▸ **About this task**:
Look at every line below and count those containing "will". Answer with the number only.
═══ Records provided ═══
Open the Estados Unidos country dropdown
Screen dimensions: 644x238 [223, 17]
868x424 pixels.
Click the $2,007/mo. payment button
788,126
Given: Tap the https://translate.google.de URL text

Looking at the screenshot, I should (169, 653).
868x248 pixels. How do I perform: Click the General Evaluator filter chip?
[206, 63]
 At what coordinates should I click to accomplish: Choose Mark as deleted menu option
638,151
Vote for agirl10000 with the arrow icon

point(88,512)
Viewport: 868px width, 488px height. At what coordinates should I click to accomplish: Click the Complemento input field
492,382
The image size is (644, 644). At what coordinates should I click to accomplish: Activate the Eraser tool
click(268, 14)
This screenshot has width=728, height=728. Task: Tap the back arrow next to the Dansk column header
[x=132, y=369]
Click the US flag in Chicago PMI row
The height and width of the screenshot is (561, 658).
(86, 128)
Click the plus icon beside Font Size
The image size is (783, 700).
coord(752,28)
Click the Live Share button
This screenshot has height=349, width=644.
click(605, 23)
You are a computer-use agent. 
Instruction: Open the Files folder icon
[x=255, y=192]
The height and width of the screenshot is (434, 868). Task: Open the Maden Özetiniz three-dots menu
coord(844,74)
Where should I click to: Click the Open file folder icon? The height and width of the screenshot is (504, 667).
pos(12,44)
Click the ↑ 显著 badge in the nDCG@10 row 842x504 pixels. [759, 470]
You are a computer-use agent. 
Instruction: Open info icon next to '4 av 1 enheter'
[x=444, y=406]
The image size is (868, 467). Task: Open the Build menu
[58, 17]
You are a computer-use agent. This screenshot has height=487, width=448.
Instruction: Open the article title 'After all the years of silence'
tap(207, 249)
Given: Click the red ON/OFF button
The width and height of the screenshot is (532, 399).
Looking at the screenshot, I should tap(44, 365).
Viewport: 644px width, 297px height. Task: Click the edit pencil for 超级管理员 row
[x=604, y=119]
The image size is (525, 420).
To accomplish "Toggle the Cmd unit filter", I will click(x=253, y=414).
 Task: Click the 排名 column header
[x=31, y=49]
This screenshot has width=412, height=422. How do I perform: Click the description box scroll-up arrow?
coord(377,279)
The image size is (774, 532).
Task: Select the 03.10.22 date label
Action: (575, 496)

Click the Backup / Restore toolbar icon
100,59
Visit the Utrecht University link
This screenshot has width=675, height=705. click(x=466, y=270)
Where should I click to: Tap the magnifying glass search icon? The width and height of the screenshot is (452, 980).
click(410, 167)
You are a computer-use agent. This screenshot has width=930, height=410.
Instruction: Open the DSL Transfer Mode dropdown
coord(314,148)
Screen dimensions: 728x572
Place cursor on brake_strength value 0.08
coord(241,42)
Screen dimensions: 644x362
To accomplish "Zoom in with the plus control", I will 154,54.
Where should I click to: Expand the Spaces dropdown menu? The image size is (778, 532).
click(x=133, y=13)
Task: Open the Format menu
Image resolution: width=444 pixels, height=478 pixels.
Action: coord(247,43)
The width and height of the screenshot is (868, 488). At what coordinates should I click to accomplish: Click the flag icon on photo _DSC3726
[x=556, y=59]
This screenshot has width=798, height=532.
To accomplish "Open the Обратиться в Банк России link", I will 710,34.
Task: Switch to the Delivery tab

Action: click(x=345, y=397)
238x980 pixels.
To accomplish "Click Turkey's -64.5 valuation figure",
═══
▸ **Expected output**:
3